The container itself is now a first-class serivce per host that must be managed through preferred container-management tooling.
Example 4: zerotect as a privileged container
+-----------------------------------------+
| |
| zerotect in privileged container |
| OR sufficient access to read |
| /dev/kmsg |
| | |
+-----+-----------------------------------+
|
|
+--------------------------------------------------------------------------+
| | |
| | |
| v Linux Kernel |
| /dev/kmsg |
| |
+--------------------------------------------------------------------------+
This leaves one question open: How is zerotect run within the container itself?
This method is the recommended way to run zerotect in a container at entrypoint, with its maximum life being that of the container. This can be very useful for testing and validation of config options and parameters, as well as controlled on-demand execution.
$DURABLE_ZEROTECT_LOCATION/zerotect <options>
Zerotect's lifetime is that of your current context (shell, user session or host). It will not automatically start up when a host/container starts.
You may push the one-off directly executed process to the background. A concrete example of this use is in online demos, where zerotect doesn't need to be durable long-term.
It also has application in a container where you can spawn the zerotect process before the main blocking process is started. Like thus:
$DURABLE_ZEROTECT_LOCATION/zerotect <options> &
When iterating/testing, un-orchestrated Docker containers can be monitored quickly without extra scaffolding (such as Docker Desktop testing).
If you're 100% Cloud-Native and your primitive is a Container, there are two primary ways to run zerotect as a container.
Whenever you run containers orchestrated over "Nodes" (Machines that you see and know about, on top of which your containers run), as with Kubernetes, Nomad, ECS, CloudRun, OpenShift or even plain config management tools like Ansible/Chef/Puppet and use OCI (Docker) Images as purely a packaging/deployment mechanism.
Using the principle of Run one zerotect per kernel, we recommend running the zerotect container as a DaemonSet or equivalent for your orchestrator.

Directions →
• A. In the zerotect text, shorten the paragraph that begins "This method is the recommended way" into a brief bulleted list that keeps its main facts.
• B. Reproduce the zerotect text from "This method is" to "controlled on-demand execution." with no changes.
• C. According to the zerotect text, how is running the zerotect container recommended under the principle of running one zerotect per kernel?
Rely only on the zerotect text above.

Record extracts →
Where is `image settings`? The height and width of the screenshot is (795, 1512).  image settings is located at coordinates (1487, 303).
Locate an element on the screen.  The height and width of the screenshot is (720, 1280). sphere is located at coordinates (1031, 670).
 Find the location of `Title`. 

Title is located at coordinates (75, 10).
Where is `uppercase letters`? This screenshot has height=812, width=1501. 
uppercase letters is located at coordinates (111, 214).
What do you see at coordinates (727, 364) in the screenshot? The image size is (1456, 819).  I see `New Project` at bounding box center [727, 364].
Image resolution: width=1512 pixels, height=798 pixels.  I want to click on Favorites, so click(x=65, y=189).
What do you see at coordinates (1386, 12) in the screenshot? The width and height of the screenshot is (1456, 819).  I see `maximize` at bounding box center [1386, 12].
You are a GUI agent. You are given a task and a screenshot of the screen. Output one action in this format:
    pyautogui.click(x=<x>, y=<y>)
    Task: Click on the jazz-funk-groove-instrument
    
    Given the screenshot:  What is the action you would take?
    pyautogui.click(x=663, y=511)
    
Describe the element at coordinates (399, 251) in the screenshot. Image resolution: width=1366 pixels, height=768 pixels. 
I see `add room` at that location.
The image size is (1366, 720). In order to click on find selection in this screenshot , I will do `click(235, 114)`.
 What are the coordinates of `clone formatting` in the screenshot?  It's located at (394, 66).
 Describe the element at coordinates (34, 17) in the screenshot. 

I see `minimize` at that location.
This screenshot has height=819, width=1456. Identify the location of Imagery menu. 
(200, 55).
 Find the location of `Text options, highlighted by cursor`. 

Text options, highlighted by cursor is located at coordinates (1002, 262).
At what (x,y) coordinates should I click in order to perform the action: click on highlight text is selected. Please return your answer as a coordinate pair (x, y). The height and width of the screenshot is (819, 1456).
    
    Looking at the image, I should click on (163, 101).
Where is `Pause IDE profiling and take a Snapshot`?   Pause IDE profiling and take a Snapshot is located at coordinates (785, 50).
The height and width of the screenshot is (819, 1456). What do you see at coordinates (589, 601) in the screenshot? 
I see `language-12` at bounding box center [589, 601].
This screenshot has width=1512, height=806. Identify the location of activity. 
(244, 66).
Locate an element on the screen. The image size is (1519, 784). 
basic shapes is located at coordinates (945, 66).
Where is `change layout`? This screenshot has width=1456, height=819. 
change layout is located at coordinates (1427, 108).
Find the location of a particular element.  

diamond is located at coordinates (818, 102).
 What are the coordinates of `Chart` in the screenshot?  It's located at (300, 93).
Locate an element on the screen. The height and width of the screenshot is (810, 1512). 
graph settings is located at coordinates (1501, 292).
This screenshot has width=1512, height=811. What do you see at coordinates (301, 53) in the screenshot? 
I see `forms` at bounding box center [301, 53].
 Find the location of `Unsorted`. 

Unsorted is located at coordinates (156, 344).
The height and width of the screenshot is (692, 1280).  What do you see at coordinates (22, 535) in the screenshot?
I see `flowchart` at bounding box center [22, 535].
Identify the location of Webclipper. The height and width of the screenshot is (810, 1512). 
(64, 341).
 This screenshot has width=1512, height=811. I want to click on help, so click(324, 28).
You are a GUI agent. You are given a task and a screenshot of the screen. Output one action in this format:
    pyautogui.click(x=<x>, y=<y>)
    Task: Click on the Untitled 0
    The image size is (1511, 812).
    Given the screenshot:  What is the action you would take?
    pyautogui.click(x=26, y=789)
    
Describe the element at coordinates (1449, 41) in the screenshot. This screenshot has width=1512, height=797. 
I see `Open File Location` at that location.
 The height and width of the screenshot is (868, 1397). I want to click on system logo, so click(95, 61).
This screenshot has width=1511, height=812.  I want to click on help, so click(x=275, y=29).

Task solutions →
• A.
- Recommended way to run zerotect in a container at entrypoint
- Zerotect's maximum life is that of the container
- Useful for testing and validating config options and parameters
- Useful for controlled on-demand execution

• B.
This method is the recommended way to run zerotect in a container at entrypoint, with its maximum life being that of the container. This can be very useful for testing and validation of config options and parameters, as well as controlled on-demand execution.

• C. As a DaemonSet or equivalent for your orchestrator.